■ EXERCISE GOAL: Reproduce the items below, unchanged, from the line containing "Toggle the folded hands reaction" down to the line containing "Action: point(390,54)", including both of those lines.

===============

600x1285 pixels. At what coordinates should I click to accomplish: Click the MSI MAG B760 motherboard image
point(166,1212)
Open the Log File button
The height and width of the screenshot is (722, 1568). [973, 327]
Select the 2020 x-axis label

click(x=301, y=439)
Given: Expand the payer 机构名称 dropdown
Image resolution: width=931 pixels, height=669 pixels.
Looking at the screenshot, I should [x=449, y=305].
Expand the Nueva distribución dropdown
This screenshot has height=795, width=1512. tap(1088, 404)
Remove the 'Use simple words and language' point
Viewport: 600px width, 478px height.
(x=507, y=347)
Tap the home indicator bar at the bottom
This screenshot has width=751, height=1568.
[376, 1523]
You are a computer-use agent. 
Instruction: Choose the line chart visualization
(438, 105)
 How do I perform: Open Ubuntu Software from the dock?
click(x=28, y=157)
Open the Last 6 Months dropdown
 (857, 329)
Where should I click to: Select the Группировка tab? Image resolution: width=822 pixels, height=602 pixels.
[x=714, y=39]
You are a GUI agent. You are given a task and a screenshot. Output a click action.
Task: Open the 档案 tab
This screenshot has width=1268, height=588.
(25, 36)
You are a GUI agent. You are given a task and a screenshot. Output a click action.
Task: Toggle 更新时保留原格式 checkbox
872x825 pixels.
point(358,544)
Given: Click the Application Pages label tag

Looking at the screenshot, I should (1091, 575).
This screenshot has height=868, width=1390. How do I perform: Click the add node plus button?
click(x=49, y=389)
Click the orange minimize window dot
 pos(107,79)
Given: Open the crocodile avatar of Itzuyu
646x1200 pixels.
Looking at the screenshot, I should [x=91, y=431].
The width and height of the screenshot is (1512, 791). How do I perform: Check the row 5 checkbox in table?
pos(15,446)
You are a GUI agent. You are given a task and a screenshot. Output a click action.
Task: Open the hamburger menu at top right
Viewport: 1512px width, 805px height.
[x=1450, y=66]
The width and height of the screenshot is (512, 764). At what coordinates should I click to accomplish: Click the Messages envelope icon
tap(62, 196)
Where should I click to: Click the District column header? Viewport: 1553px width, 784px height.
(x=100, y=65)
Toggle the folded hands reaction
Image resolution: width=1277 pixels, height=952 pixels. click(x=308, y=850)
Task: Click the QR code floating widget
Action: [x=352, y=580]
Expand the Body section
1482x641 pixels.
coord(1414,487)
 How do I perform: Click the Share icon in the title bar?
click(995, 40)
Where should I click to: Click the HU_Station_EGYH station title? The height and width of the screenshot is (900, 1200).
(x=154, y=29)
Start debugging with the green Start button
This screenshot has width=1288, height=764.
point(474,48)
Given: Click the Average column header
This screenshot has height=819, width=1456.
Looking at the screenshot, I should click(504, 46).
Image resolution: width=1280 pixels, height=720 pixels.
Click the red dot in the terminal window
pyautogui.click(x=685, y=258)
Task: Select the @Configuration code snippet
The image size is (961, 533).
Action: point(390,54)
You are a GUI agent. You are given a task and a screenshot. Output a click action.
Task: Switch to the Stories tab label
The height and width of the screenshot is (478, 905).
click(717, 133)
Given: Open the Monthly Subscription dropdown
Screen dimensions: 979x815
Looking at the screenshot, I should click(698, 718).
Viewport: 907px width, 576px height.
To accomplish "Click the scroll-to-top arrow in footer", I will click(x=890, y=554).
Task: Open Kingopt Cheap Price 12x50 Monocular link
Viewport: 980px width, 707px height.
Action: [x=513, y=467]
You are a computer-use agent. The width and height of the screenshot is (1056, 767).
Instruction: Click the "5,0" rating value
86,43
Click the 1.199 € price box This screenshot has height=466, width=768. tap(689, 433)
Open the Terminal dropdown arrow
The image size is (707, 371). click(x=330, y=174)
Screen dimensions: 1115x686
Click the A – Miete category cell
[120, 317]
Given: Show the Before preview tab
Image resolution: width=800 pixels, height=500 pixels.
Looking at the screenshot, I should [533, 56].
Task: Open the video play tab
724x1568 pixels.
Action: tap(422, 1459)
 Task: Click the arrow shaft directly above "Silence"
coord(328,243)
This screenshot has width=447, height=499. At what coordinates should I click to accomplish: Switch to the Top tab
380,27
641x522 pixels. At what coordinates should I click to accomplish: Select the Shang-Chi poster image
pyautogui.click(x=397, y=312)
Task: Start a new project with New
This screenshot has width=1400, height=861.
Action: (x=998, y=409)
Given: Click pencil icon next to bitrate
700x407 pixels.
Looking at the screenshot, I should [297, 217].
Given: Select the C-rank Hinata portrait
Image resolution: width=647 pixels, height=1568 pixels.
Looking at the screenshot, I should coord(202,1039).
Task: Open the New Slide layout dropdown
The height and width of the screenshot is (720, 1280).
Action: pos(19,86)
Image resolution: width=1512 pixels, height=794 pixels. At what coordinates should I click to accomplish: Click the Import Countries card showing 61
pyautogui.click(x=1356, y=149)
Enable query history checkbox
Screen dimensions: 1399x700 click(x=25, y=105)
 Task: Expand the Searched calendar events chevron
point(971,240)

===============

■ TASK ANSWER:
Toggle the folded hands reaction
Image resolution: width=1277 pixels, height=952 pixels. click(x=308, y=850)
Task: Click the QR code floating widget
Action: [x=352, y=580]
Expand the Body section
1482x641 pixels.
coord(1414,487)
 How do I perform: Click the Share icon in the title bar?
click(995, 40)
Where should I click to: Click the HU_Station_EGYH station title? The height and width of the screenshot is (900, 1200).
(x=154, y=29)
Start debugging with the green Start button
This screenshot has width=1288, height=764.
point(474,48)
Given: Click the Average column header
This screenshot has height=819, width=1456.
Looking at the screenshot, I should click(504, 46).
Image resolution: width=1280 pixels, height=720 pixels.
Click the red dot in the terminal window
pyautogui.click(x=685, y=258)
Task: Select the @Configuration code snippet
The image size is (961, 533).
Action: point(390,54)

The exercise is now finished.